### Work required
The line that contains "This screenshot has width=681, height=359." and all lines following it to the end of the data below: set these down exactly, and nothing besides.

### Provided records
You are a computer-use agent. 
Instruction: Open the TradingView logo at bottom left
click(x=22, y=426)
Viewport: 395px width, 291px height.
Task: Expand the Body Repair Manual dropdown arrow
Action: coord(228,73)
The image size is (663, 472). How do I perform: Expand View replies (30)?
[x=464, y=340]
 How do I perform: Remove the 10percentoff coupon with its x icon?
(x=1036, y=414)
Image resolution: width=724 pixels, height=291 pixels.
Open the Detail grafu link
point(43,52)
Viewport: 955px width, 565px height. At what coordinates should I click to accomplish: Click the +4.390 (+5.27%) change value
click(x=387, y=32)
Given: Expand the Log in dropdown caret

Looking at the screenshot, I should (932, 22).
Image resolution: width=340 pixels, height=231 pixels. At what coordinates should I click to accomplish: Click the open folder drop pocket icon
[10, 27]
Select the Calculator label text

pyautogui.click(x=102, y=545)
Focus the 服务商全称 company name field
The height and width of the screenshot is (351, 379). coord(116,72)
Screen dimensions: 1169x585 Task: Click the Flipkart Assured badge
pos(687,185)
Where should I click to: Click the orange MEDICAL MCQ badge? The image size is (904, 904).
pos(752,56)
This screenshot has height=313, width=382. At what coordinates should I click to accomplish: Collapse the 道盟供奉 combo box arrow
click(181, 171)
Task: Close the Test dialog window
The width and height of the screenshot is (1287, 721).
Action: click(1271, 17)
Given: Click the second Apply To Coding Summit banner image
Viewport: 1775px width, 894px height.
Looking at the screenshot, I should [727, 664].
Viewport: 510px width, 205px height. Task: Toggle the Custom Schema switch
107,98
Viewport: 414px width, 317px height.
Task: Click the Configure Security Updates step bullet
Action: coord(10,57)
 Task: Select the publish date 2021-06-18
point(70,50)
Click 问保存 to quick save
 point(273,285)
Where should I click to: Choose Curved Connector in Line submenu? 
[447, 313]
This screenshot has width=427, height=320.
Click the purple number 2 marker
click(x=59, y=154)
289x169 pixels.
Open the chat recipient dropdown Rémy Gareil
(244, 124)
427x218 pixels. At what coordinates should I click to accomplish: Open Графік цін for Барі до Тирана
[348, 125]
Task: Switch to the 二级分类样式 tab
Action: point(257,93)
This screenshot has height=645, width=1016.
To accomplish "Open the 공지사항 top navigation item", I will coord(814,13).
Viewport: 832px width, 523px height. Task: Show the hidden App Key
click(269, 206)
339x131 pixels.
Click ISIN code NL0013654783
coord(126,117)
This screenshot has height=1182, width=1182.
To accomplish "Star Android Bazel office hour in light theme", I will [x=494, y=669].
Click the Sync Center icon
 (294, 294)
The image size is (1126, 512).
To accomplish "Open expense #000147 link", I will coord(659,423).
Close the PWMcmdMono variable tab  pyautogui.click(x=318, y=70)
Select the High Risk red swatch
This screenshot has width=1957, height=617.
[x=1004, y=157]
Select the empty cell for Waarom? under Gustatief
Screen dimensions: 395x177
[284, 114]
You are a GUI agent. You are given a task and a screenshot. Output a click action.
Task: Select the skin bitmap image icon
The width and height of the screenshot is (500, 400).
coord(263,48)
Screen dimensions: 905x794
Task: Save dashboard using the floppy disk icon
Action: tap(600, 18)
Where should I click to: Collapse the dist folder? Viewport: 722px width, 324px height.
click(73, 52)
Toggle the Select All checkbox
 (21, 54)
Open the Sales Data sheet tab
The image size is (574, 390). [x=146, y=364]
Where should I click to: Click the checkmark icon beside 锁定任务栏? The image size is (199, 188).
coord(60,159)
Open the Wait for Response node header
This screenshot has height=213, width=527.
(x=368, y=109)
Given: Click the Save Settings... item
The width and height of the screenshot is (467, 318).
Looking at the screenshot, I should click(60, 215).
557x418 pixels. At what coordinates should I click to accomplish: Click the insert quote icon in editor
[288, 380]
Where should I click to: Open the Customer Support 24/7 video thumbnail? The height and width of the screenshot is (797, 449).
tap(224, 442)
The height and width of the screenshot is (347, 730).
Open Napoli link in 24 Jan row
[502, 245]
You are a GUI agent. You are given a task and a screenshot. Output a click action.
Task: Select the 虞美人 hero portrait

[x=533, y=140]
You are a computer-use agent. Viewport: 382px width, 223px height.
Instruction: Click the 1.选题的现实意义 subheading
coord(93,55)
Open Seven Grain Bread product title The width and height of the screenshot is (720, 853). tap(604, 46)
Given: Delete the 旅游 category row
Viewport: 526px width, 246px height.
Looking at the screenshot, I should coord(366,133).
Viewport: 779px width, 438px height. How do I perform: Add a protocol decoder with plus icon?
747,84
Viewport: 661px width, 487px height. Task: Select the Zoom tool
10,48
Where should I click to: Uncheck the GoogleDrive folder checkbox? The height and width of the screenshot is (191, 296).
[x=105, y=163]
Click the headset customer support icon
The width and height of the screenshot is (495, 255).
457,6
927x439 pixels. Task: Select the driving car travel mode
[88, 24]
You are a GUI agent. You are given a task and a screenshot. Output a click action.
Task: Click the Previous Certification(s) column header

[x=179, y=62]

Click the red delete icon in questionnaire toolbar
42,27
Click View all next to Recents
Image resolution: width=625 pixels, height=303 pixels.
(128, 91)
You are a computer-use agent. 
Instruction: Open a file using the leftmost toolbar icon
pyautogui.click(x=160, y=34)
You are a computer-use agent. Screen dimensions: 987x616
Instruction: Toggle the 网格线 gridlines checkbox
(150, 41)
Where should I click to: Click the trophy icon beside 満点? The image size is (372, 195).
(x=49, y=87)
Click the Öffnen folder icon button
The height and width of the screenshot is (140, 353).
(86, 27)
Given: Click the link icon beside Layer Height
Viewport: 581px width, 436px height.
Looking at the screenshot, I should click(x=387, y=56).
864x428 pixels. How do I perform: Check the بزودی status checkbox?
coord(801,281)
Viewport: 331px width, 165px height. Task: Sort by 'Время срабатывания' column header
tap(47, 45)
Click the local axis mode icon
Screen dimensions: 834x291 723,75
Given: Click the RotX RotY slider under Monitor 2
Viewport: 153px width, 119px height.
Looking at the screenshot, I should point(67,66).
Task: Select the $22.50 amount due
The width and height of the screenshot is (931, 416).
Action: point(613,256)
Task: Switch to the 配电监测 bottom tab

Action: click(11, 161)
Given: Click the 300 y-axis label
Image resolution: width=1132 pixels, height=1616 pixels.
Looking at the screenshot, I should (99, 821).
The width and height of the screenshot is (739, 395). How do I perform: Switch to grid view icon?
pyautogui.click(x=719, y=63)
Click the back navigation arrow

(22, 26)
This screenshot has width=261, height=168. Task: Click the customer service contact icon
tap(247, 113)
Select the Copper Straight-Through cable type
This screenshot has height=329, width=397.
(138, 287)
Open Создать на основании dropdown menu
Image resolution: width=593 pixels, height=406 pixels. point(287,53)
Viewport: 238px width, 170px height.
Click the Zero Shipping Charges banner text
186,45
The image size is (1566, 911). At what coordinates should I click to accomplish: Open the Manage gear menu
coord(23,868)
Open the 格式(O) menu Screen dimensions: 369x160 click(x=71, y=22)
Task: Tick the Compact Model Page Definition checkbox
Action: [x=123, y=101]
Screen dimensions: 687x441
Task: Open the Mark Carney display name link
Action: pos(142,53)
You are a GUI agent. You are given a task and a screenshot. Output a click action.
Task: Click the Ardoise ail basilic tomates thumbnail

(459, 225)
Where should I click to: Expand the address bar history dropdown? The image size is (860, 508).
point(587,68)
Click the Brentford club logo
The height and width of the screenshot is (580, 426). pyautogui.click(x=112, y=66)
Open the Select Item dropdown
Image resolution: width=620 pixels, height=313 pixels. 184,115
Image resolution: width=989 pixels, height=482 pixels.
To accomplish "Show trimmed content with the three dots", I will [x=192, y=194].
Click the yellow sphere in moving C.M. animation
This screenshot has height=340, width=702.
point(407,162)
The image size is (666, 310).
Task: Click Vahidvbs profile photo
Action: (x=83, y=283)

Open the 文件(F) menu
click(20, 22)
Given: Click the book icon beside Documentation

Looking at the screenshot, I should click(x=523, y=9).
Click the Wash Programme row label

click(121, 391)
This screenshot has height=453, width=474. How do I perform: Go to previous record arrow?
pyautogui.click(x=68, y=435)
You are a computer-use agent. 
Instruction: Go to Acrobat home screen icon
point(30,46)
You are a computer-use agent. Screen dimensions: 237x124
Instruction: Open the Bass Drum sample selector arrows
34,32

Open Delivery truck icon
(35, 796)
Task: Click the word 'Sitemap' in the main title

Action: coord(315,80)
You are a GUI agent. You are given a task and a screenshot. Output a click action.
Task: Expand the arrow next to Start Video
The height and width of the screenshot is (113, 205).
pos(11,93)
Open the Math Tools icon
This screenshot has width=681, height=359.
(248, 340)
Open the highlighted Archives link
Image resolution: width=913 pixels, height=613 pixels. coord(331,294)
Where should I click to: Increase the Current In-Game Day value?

### Result
This screenshot has width=681, height=359.
(248, 340)
Open the highlighted Archives link
Image resolution: width=913 pixels, height=613 pixels. coord(331,294)
Where should I click to: Increase the Current In-Game Day value?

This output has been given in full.